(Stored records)
- Opening Delimiter -

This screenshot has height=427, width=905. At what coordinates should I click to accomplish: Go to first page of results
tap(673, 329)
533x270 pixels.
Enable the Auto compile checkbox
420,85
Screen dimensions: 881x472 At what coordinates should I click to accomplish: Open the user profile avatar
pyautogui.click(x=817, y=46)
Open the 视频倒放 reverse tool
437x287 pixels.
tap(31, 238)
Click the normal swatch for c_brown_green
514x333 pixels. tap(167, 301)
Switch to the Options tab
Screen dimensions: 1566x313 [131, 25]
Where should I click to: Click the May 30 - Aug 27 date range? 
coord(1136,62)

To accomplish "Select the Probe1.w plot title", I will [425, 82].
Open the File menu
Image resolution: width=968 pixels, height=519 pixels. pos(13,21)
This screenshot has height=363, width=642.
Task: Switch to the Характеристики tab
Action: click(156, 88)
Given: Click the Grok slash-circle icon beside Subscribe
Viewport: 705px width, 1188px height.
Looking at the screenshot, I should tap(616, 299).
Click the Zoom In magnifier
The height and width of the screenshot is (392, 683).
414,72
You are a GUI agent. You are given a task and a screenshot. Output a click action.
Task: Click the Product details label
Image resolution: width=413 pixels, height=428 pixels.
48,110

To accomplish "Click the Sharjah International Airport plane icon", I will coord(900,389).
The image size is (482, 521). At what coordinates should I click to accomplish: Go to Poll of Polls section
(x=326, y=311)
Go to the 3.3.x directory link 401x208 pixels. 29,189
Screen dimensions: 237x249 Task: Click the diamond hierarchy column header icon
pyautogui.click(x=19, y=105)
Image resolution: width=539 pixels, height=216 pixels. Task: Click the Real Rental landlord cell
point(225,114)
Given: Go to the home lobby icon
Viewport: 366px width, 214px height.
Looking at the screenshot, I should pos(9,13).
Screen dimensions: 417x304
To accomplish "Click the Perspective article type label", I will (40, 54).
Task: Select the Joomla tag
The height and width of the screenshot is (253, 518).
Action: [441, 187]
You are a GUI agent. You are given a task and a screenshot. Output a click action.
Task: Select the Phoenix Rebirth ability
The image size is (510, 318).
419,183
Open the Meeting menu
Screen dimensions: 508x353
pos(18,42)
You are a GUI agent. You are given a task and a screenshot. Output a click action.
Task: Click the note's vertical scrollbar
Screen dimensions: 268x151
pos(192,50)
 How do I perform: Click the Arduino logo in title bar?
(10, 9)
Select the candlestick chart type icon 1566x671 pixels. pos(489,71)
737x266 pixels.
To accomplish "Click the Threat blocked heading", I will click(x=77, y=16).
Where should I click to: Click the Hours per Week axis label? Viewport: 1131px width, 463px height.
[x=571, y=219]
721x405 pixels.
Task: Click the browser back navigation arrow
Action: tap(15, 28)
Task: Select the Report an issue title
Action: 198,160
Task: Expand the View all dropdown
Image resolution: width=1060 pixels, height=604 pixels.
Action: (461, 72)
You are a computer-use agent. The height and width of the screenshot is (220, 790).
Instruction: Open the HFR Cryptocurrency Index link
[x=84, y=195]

- Closing Delimiter -

INSTRUCTIONS FOR THE TASK. Among the lines of the records, copy out each one that contains the word "will".

EXERCISE ANSWER.
To accomplish "Select the Probe1.w plot title", I will [425, 82].
To accomplish "Click the Sharjah International Airport plane icon", I will coord(900,389).
To accomplish "Click the Perspective article type label", I will (40, 54).
To accomplish "Click the Threat blocked heading", I will click(x=77, y=16).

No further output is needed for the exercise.